ASSIGNMENT: The answer must be every line of the records below that contains the word "agent", copied out.

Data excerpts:

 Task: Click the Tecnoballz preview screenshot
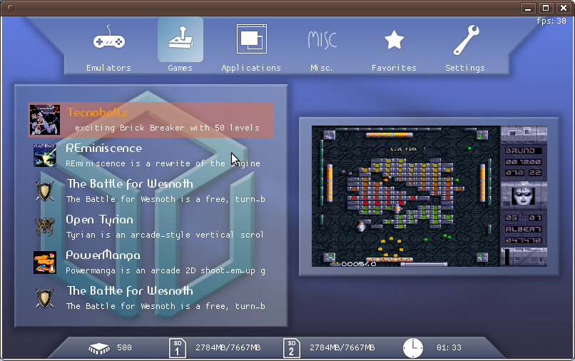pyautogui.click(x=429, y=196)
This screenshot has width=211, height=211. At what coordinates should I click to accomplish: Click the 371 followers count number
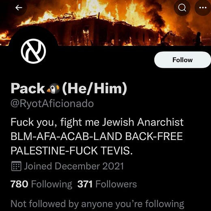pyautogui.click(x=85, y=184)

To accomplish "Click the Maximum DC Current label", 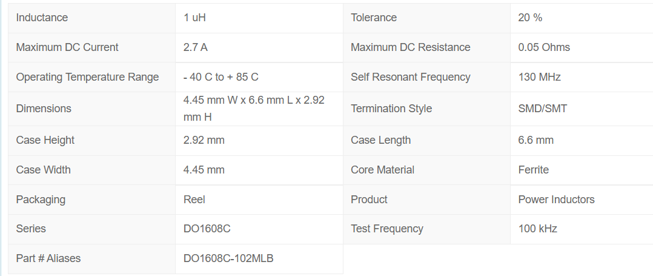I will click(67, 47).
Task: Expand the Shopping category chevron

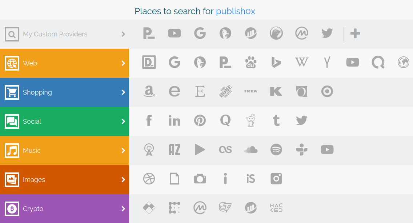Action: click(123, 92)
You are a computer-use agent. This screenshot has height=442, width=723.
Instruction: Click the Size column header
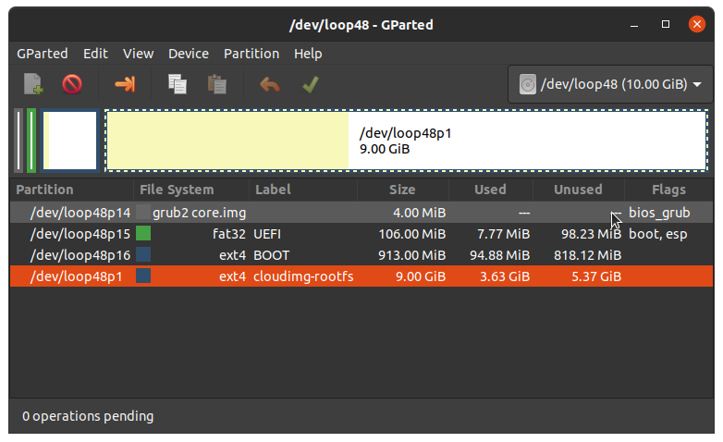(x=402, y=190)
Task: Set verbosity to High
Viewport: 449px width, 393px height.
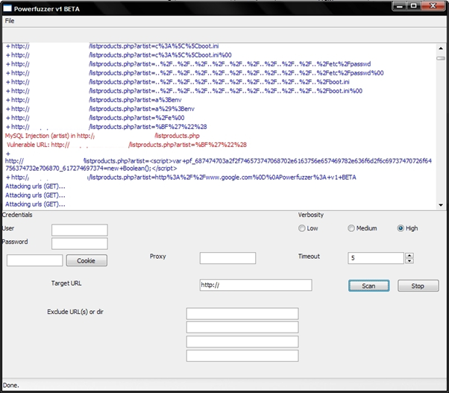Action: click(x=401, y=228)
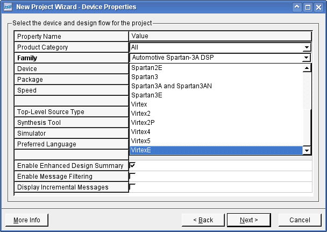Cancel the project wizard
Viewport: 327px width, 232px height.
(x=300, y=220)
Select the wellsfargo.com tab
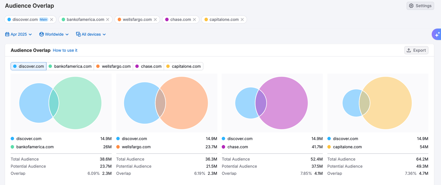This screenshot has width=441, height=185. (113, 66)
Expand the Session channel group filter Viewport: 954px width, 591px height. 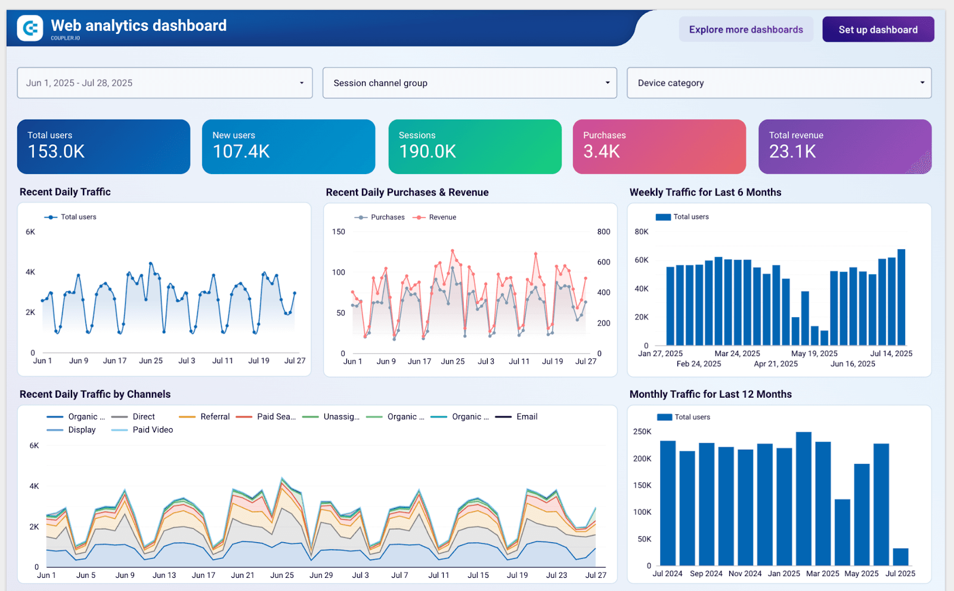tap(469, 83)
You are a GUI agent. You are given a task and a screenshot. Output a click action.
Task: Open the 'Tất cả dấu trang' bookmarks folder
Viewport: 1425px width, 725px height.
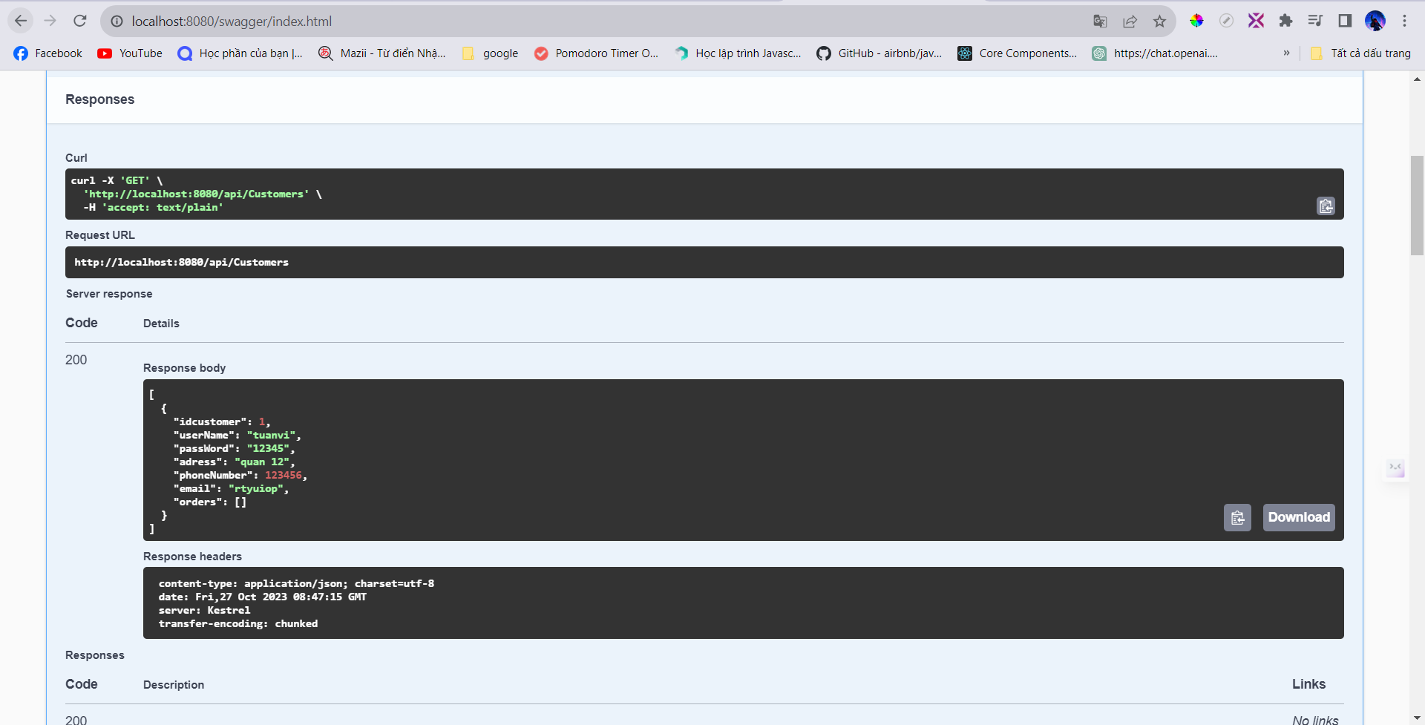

RESPONSE AREA:
You are a computer-use agent. This screenshot has height=442, width=723.
You are a GUI agent. You are given a task and a screenshot. Output a click action.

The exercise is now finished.